Question

What is molarity of a solution of $HCl$ which contains 49 % by weight of solute and whose specific gravity is 1.41?
A) 15.25
B) 16.75
C) 18.92
D) 20.08

Answer 1

Hint: The answer to this question is based on the calculation of molarity of the solution which is given by the formula according to the definition as $Molarity=\dfrac{{{n}_{solute}}}{{{V}_{solution(litres)}}}$ and this value gives the correct answer.

Complete Solution :
In the lower classes of physical chemistry, we have studied the basic measurement parameters of the solutions like molarity, molality, normality and also mole fraction of the solutions.
- Now, let us see in detail how molarity is calculated according to the data given to us.
In the given data, we have the values, 49 % by weight of solute that is the $HCl$ which is nothing but 49 % by weight by volume of $HCl$ solution.
Also, the specific gravity of solution is 1.41.
Therefore, from this data we can calculate weight of $HCl$ solution in 1 ml of the solution as follows,
Weight of $HCl$ in 1 ml solution = specific gravity $\times $ 49 %
\[\Rightarrow {{w}_{HCl}}=1.41\times \dfrac{49}{100} = 0.6909g/ml\]
Therefore, we have 0.6909 g of $HCl$ in 1 ml of the solution.
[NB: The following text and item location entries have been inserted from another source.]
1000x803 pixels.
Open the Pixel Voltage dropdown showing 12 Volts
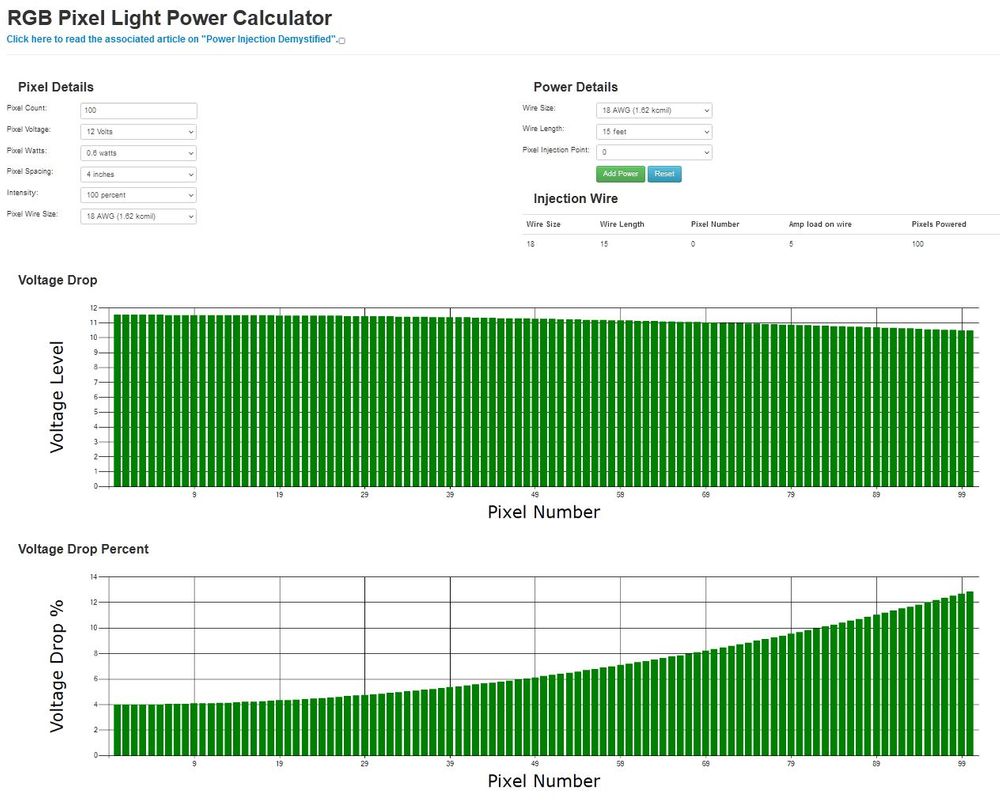(x=139, y=131)
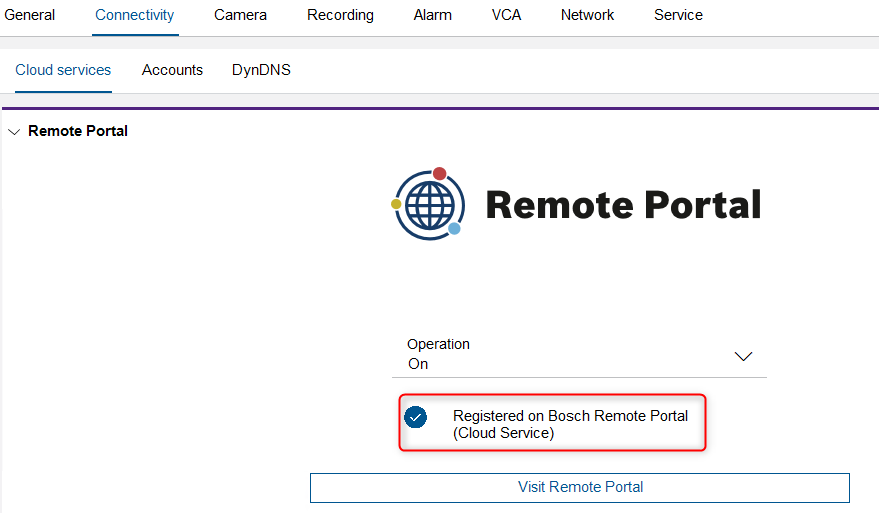Open the Alarm tab
The height and width of the screenshot is (513, 879).
click(432, 15)
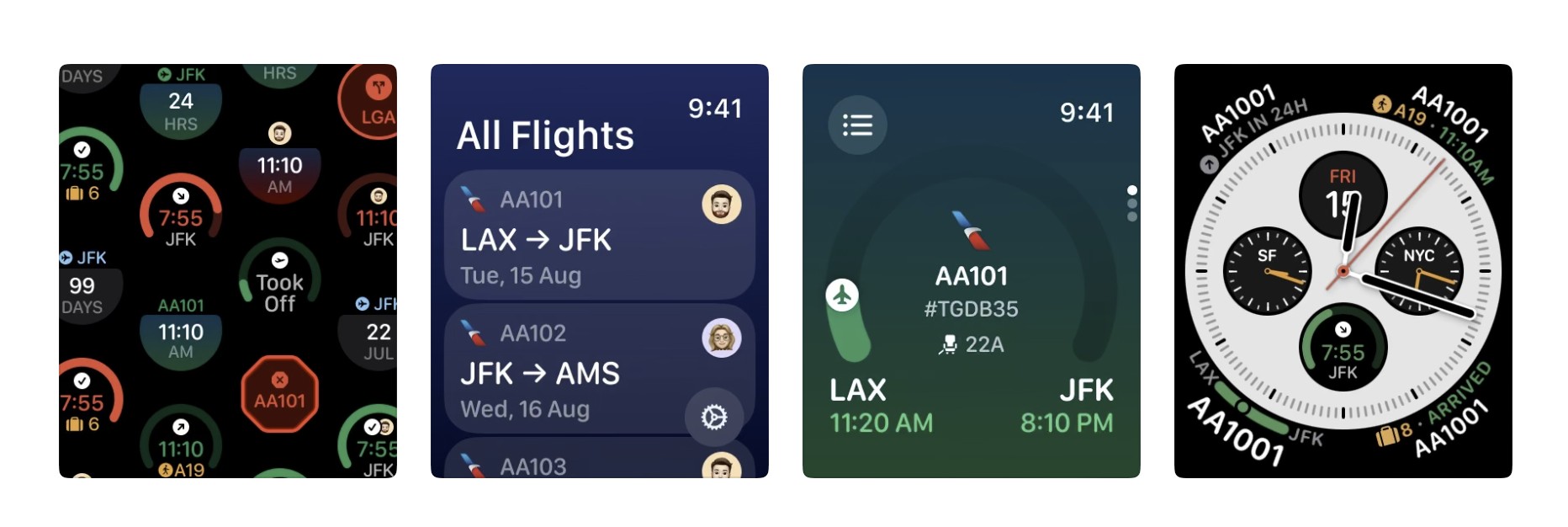Tap the American Airlines logo above AA101

click(x=971, y=231)
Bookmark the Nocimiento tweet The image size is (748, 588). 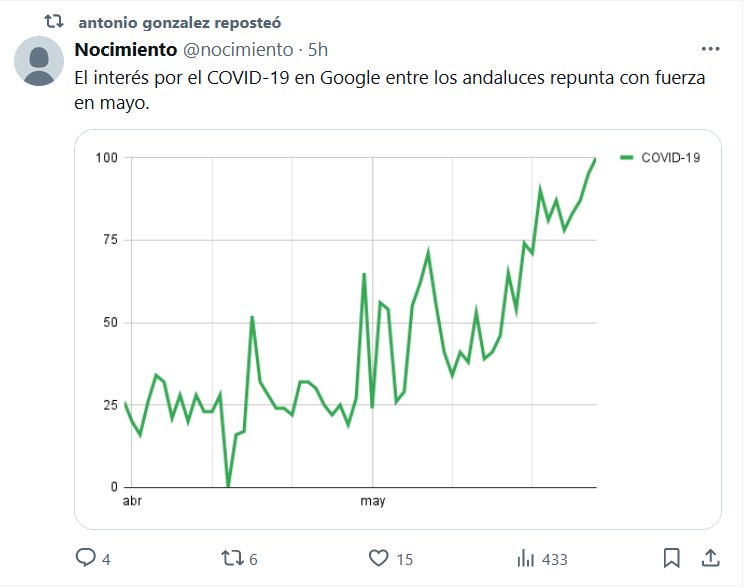pyautogui.click(x=672, y=558)
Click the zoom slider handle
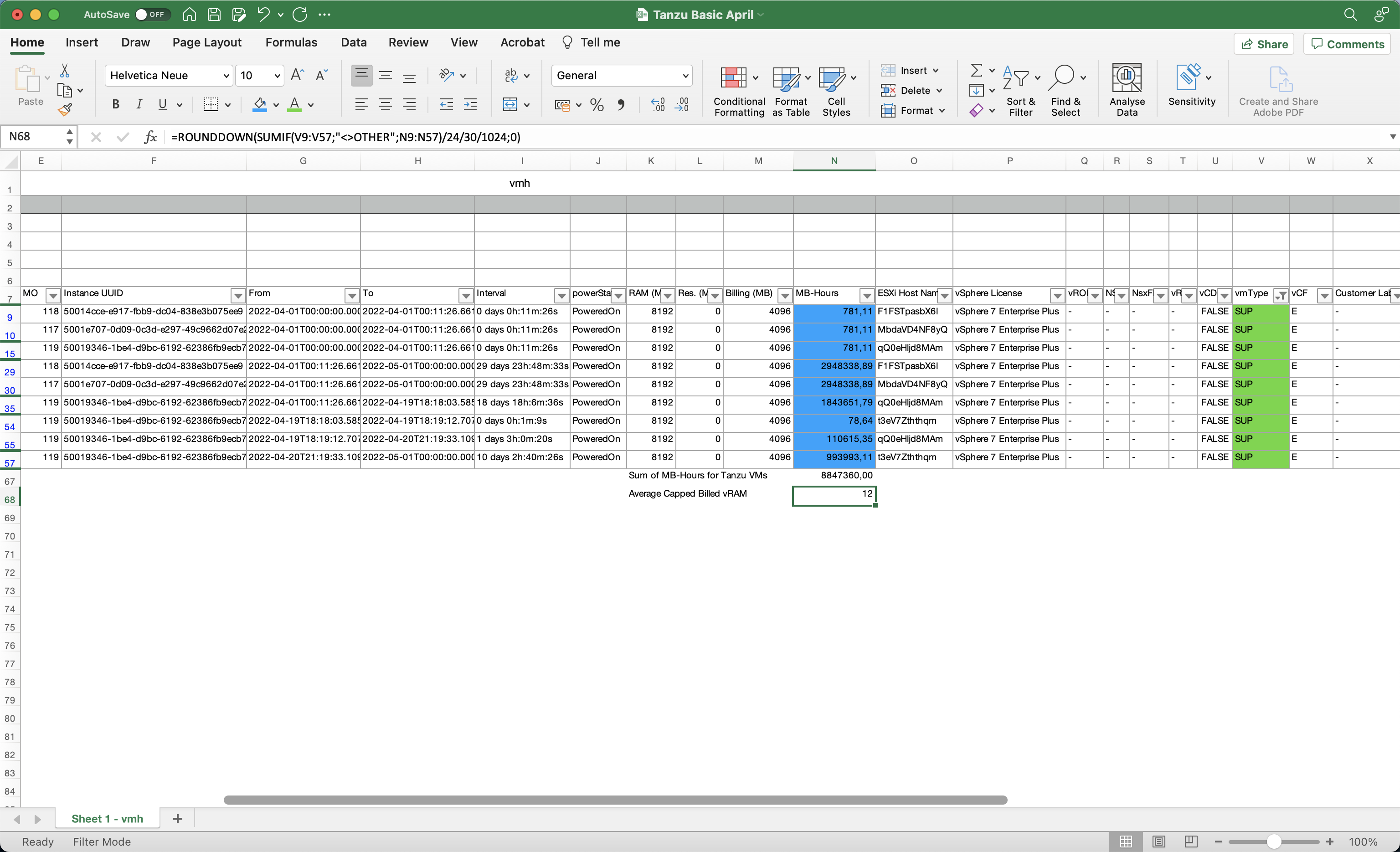1400x852 pixels. 1274,841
- Now, according to the definition of molarity that is the ratio of number of moles of solute to that of volume of the solution in litres, we can write the formula as
$Molarity=\dfrac{{{n}_{solute}}}{{{V}_{solution(litres)}}}$
Number of moles of solute that is $HCl$ is total weight divided by the molecular weight that is ${{n}_{HCl}}=\dfrac{w}{m}=\dfrac{0.6909}{36.4} = 0.0189g/mol$
Thus, substituting the value of the weight for one litre of solution and also the number of moles of hydrochloric acid found in the molarity formula, we have
\[Molarity = \dfrac{06909}{0.0189} = 18.92M\]
So, the correct answer is “Option C”.

Note: Note that specific gravity which is also called as relative density is nothing but the ratio of density of the substance to the density of the given reference material and therefore it does not contain any units and when the data is given in terms of only density then calculate the values accordingly and do not be confused.